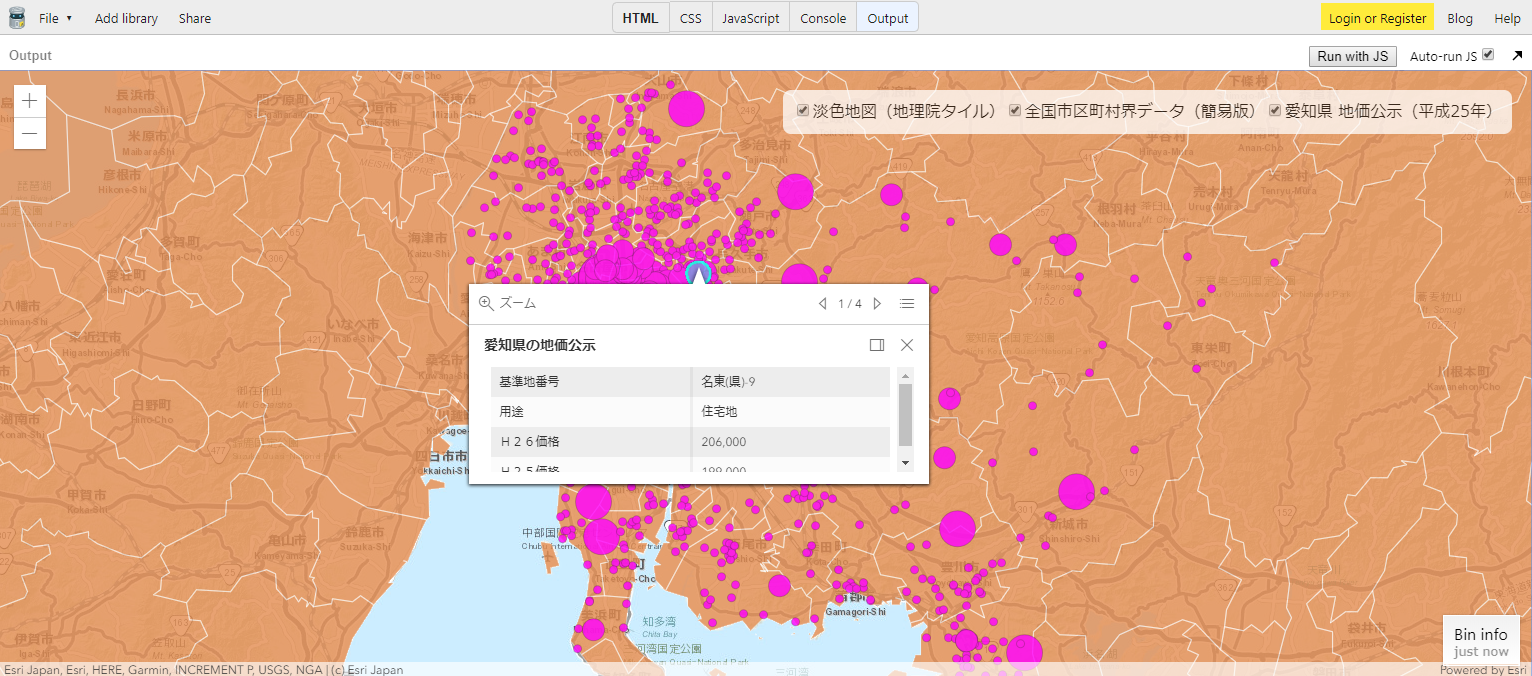
Task: Switch to the JavaScript panel tab
Action: tap(750, 18)
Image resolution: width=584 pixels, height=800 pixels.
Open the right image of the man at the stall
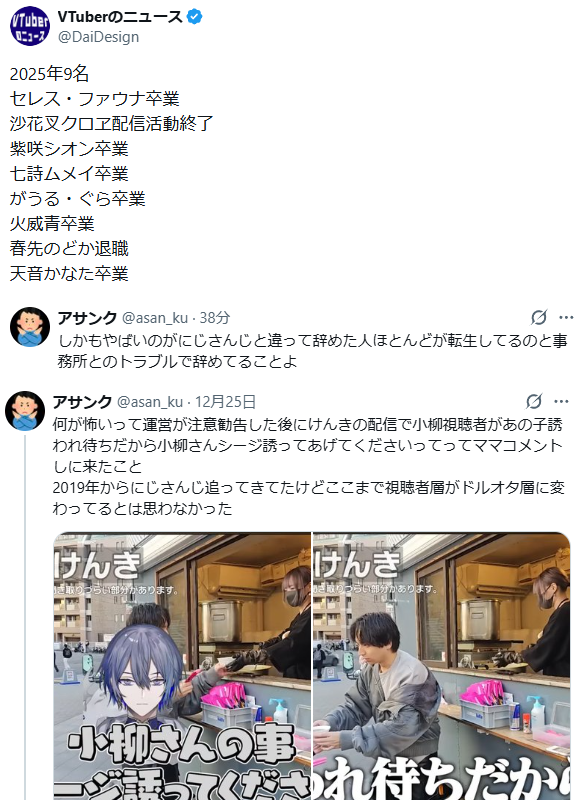pyautogui.click(x=442, y=666)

### [TASK INSTRUCTIONS]
Give back exactly, and only, the lines from the one holding "Image resolution: width=584" through the last line of the entries, with every picture omitted.

### [SOLUTION]
Image resolution: width=584 pixels, height=800 pixels.
Open the right image of the man at the stall
pyautogui.click(x=442, y=666)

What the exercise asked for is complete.